Fernández stayed in the game for the bottom of the eighth and got the first two, pinch-hitters Anthony Seigler and Monasterio. Frelick drew a two-out walk, but Contreras grounded out to second to end the inning. Easton McGee came on to finish the game for the Brewers, and he had a drama-free 1-2-3 ninth inning to close it out.
This one was effectively over when Andrew Vaughn connected for a two-strike, two-out, three-run homer in the first inning. The Brewers, for their part, did a nice job of jumping out early and continuing to add insurance runs — two in the fifth, two more in the seventh — but they didn’t need them, as Peralta was excellent tonight and the bullpen did its job.
In his debut, Vaughn was officially 1-for-2 with the three-run homer and a walk.

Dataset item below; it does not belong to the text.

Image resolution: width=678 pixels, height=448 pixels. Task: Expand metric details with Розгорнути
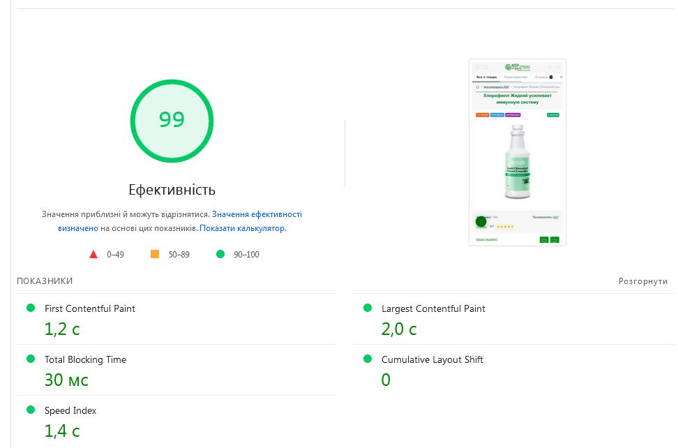coord(642,281)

All of the other Brewer starters had at least one hit in this one, save for Contreras (who walked twice) and Durbin, and the other big hits were Turang’s two-run, two-out single and Yelich’s two-run homer.
The series continues tomorrow with a much-ballyhooed matchup between the grizzled legend, Clayton Kershaw, who struck out his 3,000th career batter to end his last outing, and the relatively baby-faced Jacob Misiorowski, who has 21 career strikeouts. The game is at 6:40 p.m. on FanDuel Sports Network and nationwide on TBS.